Aquellos eran los malos, los que iban a conseguir que el Gobierno perdiese el Congreso en el 2018 y, con eso, garantizasen la impugnación del presidente. Era un análisis típico de Bannon: un apocalipsis político inmediato que coexistía con la posibilidad de medio siglo de gobierno trumpista y bannonista.

Convencido de saber en qué dirección debía buscar el éxito, totalmente consciente de que su edad limitaba sus oportunidades y creyéndose, sin motivo aparente, un luchador político de talento, Bannon quiso trazar una línea para separar a los creyentes de los vendidos, a la nada de la existencia. Para triunfar, necesitaba aislar las facciones de Ryan, Cohn y Kushner.

La de Bannon se mantuvo firme en su postura de forzar el voto del proyecto de ley aun sabiendo que la derrota era inevitable. «Quiero que sea un reflejo del papel de Ryan como presidente de la Cámara», dijo Bannon. Es decir, una valoración devastadora, un fracaso estrepitoso.

El día de la votación, enviaron a Pence al Congreso para apelar una última vez al Freedom Caucus de Meadows. (La gente de Ryan creía que Bannon había instado en secreto a Meadows a oponerse, a pesar de que unos días antes había ordenado sin miramientos que se votase a favor. Un «espectáculo ridículo de Bannon», según Walsh.) A las tres y media, Ryan llamó al presidente para avisar de que le faltaban entre quince y veinte votos y que tenía que anular la votación. Bannon, con el respaldo de Mulvaney, que se había convertido en el agente de la Casa Blanca en el Capitolio, continuó insistiendo en que debían votar de inmediato. Una derrota en el Congreso significaría una gran derrota para la mayoría republicana. Eso cuadraba con los objetivos de Bannon: quería dejar que fracasasen.
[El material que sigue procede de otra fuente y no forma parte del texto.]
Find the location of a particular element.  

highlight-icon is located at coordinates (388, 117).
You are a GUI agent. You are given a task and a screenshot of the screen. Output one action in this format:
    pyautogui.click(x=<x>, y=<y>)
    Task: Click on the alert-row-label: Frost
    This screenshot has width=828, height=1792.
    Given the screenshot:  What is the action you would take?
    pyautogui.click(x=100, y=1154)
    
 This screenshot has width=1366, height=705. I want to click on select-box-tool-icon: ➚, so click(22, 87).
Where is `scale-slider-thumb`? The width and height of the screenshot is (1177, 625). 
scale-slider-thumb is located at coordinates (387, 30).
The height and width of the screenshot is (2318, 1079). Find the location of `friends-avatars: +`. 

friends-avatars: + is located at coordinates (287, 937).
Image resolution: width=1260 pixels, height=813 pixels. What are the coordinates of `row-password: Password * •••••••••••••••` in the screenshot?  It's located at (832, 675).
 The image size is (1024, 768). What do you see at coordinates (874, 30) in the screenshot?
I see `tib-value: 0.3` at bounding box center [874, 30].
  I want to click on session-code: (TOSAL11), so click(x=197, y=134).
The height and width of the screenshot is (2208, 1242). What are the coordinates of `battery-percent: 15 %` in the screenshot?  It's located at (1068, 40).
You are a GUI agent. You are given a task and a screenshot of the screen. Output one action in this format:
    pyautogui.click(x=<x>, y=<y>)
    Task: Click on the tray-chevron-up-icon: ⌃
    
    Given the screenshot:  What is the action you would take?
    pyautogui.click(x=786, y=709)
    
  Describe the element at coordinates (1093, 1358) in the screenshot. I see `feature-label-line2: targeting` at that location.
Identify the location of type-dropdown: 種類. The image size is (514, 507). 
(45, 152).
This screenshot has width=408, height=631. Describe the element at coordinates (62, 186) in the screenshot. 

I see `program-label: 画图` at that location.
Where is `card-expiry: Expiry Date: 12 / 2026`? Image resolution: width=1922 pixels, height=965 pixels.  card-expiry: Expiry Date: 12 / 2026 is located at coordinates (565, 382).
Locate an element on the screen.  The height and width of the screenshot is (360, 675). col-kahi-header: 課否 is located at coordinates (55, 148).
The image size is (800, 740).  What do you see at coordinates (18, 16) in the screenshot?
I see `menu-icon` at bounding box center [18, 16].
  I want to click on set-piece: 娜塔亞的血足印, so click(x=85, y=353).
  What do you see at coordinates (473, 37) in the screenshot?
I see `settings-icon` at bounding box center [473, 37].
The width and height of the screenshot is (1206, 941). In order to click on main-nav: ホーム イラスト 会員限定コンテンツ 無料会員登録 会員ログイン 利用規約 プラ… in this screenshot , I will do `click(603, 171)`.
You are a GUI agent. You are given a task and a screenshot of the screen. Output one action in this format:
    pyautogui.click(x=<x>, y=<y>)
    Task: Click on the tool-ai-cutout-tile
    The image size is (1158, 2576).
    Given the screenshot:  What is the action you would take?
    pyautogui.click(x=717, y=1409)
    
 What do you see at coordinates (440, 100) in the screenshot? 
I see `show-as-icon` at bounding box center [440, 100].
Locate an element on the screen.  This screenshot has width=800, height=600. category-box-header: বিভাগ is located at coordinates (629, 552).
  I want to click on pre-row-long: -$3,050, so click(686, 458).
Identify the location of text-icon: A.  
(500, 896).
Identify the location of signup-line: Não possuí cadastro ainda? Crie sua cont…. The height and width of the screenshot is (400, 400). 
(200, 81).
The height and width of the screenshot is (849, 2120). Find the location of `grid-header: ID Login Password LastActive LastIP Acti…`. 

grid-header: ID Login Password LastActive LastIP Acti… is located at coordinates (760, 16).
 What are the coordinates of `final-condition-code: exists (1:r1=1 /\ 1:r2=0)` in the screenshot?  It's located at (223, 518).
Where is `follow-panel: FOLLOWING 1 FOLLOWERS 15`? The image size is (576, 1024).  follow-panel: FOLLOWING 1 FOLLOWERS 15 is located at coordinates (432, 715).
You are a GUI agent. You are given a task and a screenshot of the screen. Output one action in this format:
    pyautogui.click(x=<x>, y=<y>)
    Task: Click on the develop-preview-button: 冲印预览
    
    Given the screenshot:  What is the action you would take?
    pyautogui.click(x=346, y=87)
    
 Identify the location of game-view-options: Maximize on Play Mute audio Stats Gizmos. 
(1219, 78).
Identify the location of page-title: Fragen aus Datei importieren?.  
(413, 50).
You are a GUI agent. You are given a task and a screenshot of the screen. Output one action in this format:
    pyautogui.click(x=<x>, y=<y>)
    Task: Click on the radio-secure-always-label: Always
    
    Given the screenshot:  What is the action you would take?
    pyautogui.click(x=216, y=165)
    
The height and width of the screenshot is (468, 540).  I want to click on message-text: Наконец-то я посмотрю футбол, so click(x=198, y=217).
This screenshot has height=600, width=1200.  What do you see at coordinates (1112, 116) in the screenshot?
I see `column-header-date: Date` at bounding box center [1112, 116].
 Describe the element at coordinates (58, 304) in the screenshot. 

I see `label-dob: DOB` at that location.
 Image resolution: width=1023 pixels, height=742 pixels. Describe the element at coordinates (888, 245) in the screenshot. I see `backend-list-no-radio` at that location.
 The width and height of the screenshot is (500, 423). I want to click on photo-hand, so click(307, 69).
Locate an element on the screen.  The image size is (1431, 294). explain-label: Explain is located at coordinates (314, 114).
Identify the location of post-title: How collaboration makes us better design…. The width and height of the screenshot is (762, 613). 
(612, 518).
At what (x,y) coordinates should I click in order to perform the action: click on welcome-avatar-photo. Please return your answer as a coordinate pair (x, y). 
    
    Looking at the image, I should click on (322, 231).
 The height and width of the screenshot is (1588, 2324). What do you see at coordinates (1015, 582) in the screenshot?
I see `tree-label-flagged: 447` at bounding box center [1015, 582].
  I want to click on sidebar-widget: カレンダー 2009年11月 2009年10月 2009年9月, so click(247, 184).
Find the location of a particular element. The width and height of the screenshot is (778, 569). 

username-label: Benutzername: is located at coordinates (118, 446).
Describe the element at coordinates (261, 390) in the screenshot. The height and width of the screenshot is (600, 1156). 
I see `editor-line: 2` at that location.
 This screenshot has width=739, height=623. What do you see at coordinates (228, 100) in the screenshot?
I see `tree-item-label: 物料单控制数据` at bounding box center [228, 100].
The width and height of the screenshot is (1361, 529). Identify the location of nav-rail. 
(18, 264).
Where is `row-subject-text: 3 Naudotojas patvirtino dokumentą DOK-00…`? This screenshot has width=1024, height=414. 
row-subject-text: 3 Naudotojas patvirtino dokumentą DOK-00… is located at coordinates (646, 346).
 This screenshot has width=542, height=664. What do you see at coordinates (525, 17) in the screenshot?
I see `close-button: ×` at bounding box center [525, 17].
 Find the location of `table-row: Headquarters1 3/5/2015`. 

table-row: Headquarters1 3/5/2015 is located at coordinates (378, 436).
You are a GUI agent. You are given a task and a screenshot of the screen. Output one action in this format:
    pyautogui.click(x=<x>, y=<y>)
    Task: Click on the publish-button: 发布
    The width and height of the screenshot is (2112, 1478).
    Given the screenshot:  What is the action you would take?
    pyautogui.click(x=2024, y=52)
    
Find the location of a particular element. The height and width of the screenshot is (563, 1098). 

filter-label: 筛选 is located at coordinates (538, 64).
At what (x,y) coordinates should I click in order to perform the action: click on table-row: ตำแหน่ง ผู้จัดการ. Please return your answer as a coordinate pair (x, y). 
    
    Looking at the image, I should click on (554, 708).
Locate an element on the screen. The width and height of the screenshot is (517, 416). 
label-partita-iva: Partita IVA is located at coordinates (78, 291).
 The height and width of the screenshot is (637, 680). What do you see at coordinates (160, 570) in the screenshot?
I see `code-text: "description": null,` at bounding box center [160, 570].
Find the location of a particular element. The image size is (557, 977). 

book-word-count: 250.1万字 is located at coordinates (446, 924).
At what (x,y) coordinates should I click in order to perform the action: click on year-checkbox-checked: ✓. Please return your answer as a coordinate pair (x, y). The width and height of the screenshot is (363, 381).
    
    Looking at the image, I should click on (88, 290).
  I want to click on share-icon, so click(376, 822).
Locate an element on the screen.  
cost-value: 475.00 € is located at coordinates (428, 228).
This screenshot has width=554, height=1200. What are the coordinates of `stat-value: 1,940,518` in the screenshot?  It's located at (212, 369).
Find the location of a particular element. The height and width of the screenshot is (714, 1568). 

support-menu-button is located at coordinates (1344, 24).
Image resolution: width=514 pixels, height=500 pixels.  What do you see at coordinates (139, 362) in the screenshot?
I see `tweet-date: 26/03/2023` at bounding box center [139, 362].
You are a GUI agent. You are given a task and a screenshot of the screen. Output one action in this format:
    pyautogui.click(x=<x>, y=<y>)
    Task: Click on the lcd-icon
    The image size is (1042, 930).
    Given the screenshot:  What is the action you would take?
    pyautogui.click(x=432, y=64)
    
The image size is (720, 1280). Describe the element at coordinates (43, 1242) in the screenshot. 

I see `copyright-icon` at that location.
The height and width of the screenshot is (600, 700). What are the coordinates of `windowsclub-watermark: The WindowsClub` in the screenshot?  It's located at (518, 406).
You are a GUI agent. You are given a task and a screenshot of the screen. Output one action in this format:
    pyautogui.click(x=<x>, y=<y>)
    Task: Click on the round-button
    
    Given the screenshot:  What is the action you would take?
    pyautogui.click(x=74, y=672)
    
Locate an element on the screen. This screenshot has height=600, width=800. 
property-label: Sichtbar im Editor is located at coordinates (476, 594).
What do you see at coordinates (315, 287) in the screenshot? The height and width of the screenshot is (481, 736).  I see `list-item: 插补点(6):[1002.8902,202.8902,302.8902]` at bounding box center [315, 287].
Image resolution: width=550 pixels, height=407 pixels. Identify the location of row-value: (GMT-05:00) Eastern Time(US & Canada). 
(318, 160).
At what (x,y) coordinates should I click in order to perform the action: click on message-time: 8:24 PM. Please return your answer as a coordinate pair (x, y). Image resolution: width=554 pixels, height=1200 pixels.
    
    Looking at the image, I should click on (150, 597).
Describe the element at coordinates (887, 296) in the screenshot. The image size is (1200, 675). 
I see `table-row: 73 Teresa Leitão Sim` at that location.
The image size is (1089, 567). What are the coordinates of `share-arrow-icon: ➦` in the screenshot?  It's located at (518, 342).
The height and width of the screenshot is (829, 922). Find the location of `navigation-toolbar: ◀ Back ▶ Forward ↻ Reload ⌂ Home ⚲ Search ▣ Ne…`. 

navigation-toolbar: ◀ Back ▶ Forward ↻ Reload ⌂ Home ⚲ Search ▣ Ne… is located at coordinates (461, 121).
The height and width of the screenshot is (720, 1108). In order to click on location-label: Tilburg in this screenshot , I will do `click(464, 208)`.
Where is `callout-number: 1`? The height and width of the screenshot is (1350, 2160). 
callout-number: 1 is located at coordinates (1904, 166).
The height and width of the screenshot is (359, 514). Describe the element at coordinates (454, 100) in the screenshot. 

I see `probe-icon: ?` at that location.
Sin embargo, el presidente se echó atrás. Al verse ante la singular oportunidad de señalar a la mayoría republicana como responsable del problema, Trump se tambaleó, y eso suscitó la rabia de Bannon. Entonces Ryan filtró que el presidente le había pedido que cancelase la votación.

Durante el fin de semana, Bannon llamó a una larga lista de periodistas y les dijo de manera extraoficial: «No creo que Ryan dure mucho tiempo».

 

 

Después de que ese viernes se retirase el proyecto de ley, Katie Walsh cedió a su indignación y su rabia y le dijo a Kushner que quería marcharse. Le hizo un esbozo de la penosa debacle que, según ella, se había desatado en la Casa Blanca de Trump y habló con rigurosa franqueza de rivalidades enconadas, unidas a una gran incompetencia y a una misión ambigua. Kushner comprendió que debía desacreditarla de inmediato, y filtró que ella había estado filtrando información y que, por lo tanto, debían echarla.

El domingo por la noche, Walsh cenó con Bannon en su reducto del Capitolio, la embajada Breitbart, y durante toda la velada él le imploró en vano que se quedase. El lunes, ella lo arregló todo con Priebus: se marchaba para trabajar a media jornada para el Comité Nacional Republicano, y la otra media, para la organización de bienestar social de Trump, el grupo externo de la campaña. El jueves ya se había ido.

En diez semanas de mandato, la Casa Blanca de Trump había perdido, después de a Michael Flynn, el segundo miembro del equipo de mayor rango, a la persona que se encargaba de que las cosas se hiciesen.